Work item —
Your job is to reproduce all of the data exactly.

Top of Dataset extract

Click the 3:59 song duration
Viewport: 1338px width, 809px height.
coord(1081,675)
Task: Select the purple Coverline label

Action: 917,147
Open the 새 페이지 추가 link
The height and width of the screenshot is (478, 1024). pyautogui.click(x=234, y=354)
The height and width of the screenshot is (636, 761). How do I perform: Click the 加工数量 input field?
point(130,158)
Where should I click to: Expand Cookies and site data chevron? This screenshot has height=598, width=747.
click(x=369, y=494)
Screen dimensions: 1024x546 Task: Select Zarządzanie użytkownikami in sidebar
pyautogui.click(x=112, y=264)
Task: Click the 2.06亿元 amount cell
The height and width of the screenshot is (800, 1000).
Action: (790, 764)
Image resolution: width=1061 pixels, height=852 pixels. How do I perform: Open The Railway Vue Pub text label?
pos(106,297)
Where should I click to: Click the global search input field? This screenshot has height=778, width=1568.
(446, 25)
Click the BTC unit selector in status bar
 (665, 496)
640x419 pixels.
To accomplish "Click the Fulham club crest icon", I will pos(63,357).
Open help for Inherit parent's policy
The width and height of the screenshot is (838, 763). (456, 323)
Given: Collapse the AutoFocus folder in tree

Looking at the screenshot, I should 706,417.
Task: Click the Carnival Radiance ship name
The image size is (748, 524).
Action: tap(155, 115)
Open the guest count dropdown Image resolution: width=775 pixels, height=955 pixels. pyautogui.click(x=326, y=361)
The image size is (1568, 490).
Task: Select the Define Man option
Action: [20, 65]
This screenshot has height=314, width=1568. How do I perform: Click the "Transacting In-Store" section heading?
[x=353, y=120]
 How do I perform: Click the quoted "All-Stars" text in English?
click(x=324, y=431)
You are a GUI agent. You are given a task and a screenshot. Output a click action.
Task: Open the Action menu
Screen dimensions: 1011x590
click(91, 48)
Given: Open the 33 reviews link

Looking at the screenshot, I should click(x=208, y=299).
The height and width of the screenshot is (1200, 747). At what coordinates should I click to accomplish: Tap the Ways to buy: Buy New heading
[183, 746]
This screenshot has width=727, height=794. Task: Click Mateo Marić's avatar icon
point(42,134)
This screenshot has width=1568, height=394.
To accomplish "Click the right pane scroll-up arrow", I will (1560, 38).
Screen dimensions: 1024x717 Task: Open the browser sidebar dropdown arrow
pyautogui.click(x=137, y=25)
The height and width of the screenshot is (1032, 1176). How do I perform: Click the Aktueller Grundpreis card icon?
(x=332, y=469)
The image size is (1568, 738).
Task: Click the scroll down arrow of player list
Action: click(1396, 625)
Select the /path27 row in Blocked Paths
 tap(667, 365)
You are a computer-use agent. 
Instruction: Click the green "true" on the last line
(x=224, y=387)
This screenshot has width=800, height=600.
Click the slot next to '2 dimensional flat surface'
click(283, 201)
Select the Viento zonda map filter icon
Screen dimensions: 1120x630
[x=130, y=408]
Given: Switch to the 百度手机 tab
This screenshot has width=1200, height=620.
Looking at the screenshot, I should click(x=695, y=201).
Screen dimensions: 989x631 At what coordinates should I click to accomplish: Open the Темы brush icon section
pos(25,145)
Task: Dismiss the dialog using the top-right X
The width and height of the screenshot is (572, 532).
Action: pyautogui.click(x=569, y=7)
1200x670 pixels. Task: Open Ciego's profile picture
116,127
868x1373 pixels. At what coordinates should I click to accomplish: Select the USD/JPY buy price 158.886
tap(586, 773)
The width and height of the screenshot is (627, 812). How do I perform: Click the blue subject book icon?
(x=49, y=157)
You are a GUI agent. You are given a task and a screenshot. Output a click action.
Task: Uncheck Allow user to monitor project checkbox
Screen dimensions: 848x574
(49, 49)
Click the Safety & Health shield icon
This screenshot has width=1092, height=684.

Bottom of Dataset extract

Answer space —
Click the 3:59 song duration
Viewport: 1338px width, 809px height.
coord(1081,675)
Task: Select the purple Coverline label

Action: 917,147
Open the 새 페이지 추가 link
The height and width of the screenshot is (478, 1024). pyautogui.click(x=234, y=354)
The height and width of the screenshot is (636, 761). How do I perform: Click the 加工数量 input field?
point(130,158)
Where should I click to: Expand Cookies and site data chevron? This screenshot has height=598, width=747.
click(x=369, y=494)
Screen dimensions: 1024x546 Task: Select Zarządzanie użytkownikami in sidebar
pyautogui.click(x=112, y=264)
Task: Click the 2.06亿元 amount cell
The height and width of the screenshot is (800, 1000).
Action: (790, 764)
Image resolution: width=1061 pixels, height=852 pixels. How do I perform: Open The Railway Vue Pub text label?
pos(106,297)
Where should I click to: Click the global search input field? This screenshot has height=778, width=1568.
(446, 25)
Click the BTC unit selector in status bar
 (665, 496)
640x419 pixels.
To accomplish "Click the Fulham club crest icon", I will pos(63,357).
Open help for Inherit parent's policy
The width and height of the screenshot is (838, 763). (456, 323)
Given: Collapse the AutoFocus folder in tree

Looking at the screenshot, I should 706,417.
Task: Click the Carnival Radiance ship name
The image size is (748, 524).
Action: tap(155, 115)
Open the guest count dropdown Image resolution: width=775 pixels, height=955 pixels. pyautogui.click(x=326, y=361)
The image size is (1568, 490).
Task: Select the Define Man option
Action: [20, 65]
This screenshot has height=314, width=1568. How do I perform: Click the "Transacting In-Store" section heading?
[x=353, y=120]
 How do I perform: Click the quoted "All-Stars" text in English?
click(x=324, y=431)
You are a GUI agent. You are given a task and a screenshot. Output a click action.
Task: Open the Action menu
Screen dimensions: 1011x590
click(91, 48)
Given: Open the 33 reviews link

Looking at the screenshot, I should click(x=208, y=299).
The height and width of the screenshot is (1200, 747). At what coordinates should I click to accomplish: Tap the Ways to buy: Buy New heading
[183, 746]
This screenshot has width=727, height=794. Task: Click Mateo Marić's avatar icon
point(42,134)
This screenshot has width=1568, height=394.
To accomplish "Click the right pane scroll-up arrow", I will (1560, 38).
Screen dimensions: 1024x717 Task: Open the browser sidebar dropdown arrow
pyautogui.click(x=137, y=25)
The height and width of the screenshot is (1032, 1176). How do I perform: Click the Aktueller Grundpreis card icon?
(x=332, y=469)
The image size is (1568, 738).
Task: Click the scroll down arrow of player list
Action: click(1396, 625)
Select the /path27 row in Blocked Paths
 tap(667, 365)
You are a computer-use agent. 
Instruction: Click the green "true" on the last line
(x=224, y=387)
This screenshot has width=800, height=600.
Click the slot next to '2 dimensional flat surface'
click(283, 201)
Select the Viento zonda map filter icon
Screen dimensions: 1120x630
[x=130, y=408]
Given: Switch to the 百度手机 tab
This screenshot has width=1200, height=620.
Looking at the screenshot, I should click(x=695, y=201).
Screen dimensions: 989x631 At what coordinates should I click to accomplish: Open the Темы brush icon section
pos(25,145)
Task: Dismiss the dialog using the top-right X
The width and height of the screenshot is (572, 532).
Action: pyautogui.click(x=569, y=7)
1200x670 pixels. Task: Open Ciego's profile picture
116,127
868x1373 pixels. At what coordinates should I click to accomplish: Select the USD/JPY buy price 158.886
tap(586, 773)
The width and height of the screenshot is (627, 812). How do I perform: Click the blue subject book icon?
(x=49, y=157)
You are a GUI agent. You are given a task and a screenshot. Output a click action.
Task: Uncheck Allow user to monitor project checkbox
Screen dimensions: 848x574
(49, 49)
Click the Safety & Health shield icon
This screenshot has width=1092, height=684.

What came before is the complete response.